__SOURCE EXTRACT__
start

Points 1 and 3 are about importing and exporting data, so working with the Attestation Tool is essentially point number 2. The tool has the form of a web application that can be run from any computer in a local network. It allows several users to work and deliver their input from different computers at the same time. The tool has been built for speed. It presents information to the users in such a way that quick evaluation is possible. When user actions are needed, especially the frequent ones, those can be performed from the keyboard, since this allows for faster responses than clicking the mouse on screen buttons.This way, when the automatic matching has worked out reasonably well, users can very easily scan through the results, quickly correct some mishaps and hit the spacebar to get the next lemma.

Technical overview

The Attestation Tool is based on a LAMP[2] architecture. It is an AJAX application designed for Mozilla Firefox (other browsers may work as well, but are discouraged). It uses a MySQL database, and is written in PHP, Perl and Javascript.The interface consists of just one PHP-page: attestationTool.php. It is a so-called rich Internet application which means that it uses AJAX to communicate with the database server and display the results.

Users will need a web browser to access the application. We tested the user interface on all Mozilla Firefox versions from 3.0.5 on, running on MS Windows 7 computers.

Hardware requirements

The application consists of an application and a database. It is considered good practise to install the two components on separate servers. The first one (which will house the PHP and Perl code) is the application server, and the second one will act as the (MySql) database server.

end

__SUPPLIED MATERIAL__
start

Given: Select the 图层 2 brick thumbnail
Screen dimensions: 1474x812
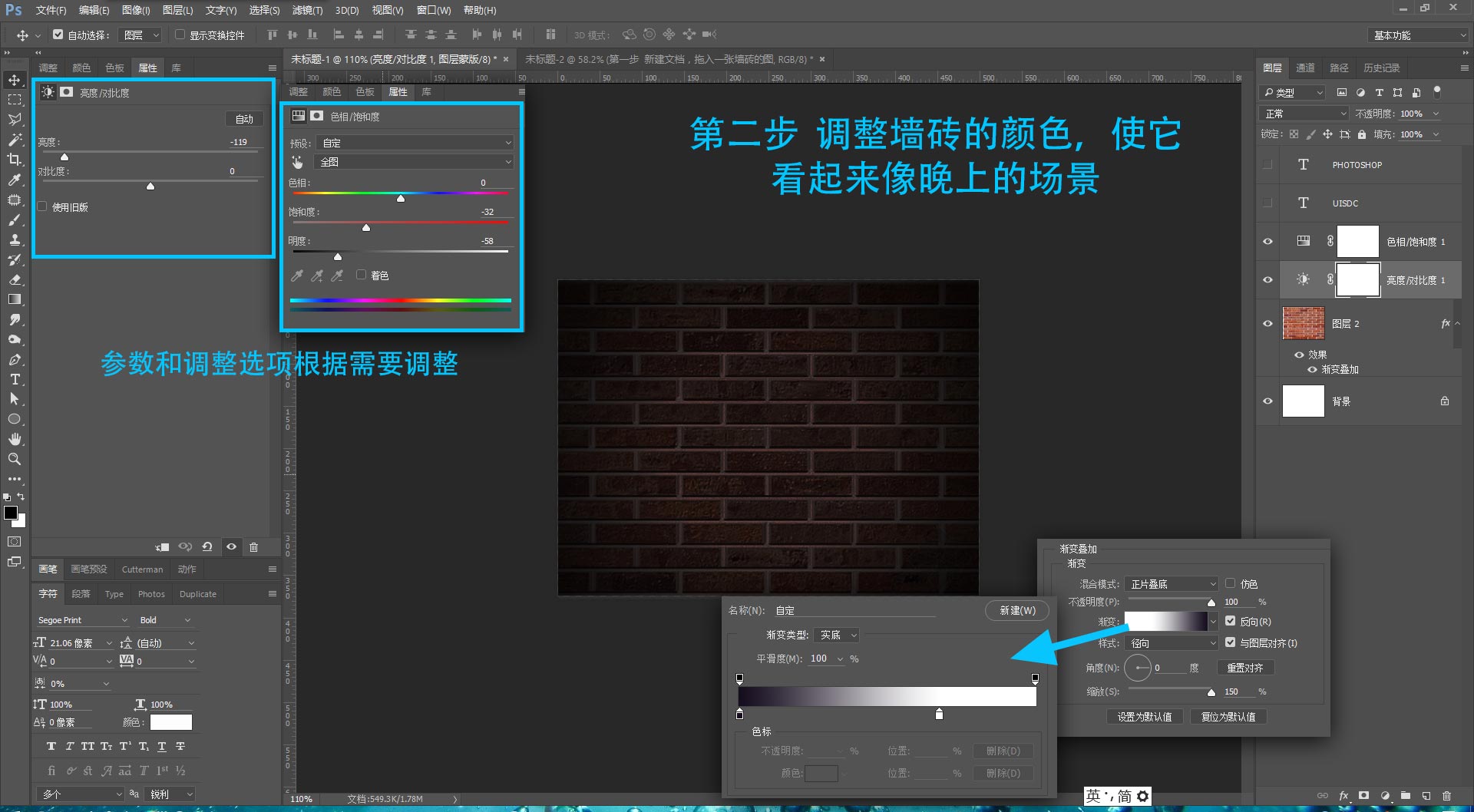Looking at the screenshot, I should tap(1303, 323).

end
start

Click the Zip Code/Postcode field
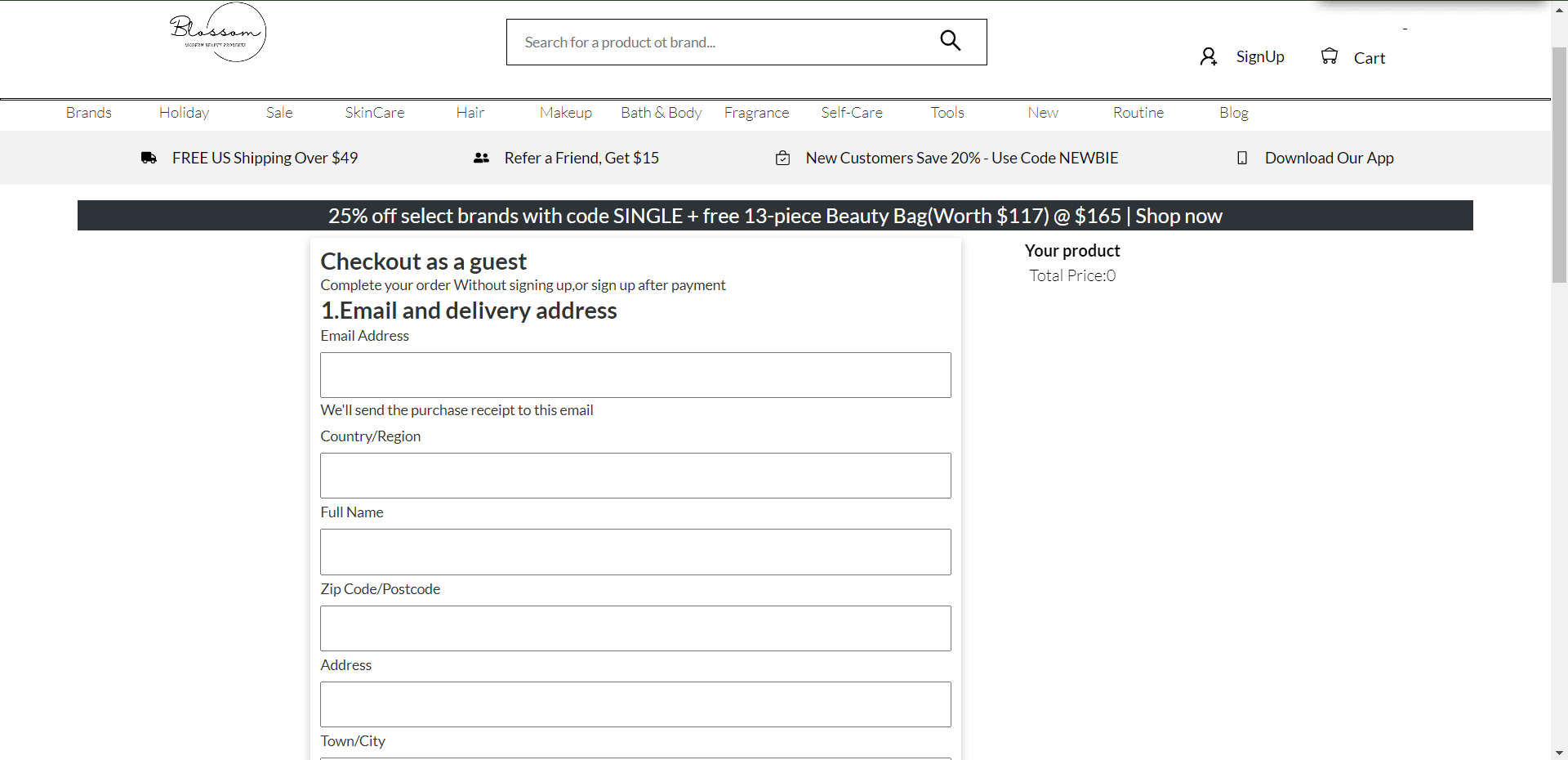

end

__EXERCISE DIRECTIONS__
Could you print the entire Attestation Tool text from above again, word for word?

__RESPONSE__
Points 1 and 3 are about importing and exporting data, so working with the Attestation Tool is essentially point number 2. The tool has the form of a web application that can be run from any computer in a local network. It allows several users to work and deliver their input from different computers at the same time. The tool has been built for speed. It presents information to the users in such a way that quick evaluation is possible. When user actions are needed, especially the frequent ones, those can be performed from the keyboard, since this allows for faster responses than clicking the mouse on screen buttons.This way, when the automatic matching has worked out reasonably well, users can very easily scan through the results, quickly correct some mishaps and hit the spacebar to get the next lemma.

Technical overview

The Attestation Tool is based on a LAMP[2] architecture. It is an AJAX application designed for Mozilla Firefox (other browsers may work as well, but are discouraged). It uses a MySQL database, and is written in PHP, Perl and Javascript.The interface consists of just one PHP-page: attestationTool.php. It is a so-called rich Internet application which means that it uses AJAX to communicate with the database server and display the results.

Users will need a web browser to access the application. We tested the user interface on all Mozilla Firefox versions from 3.0.5 on, running on MS Windows 7 computers.

Hardware requirements

The application consists of an application and a database. It is considered good practise to install the two components on separate servers. The first one (which will house the PHP and Perl code) is the application server, and the second one will act as the (MySql) database server.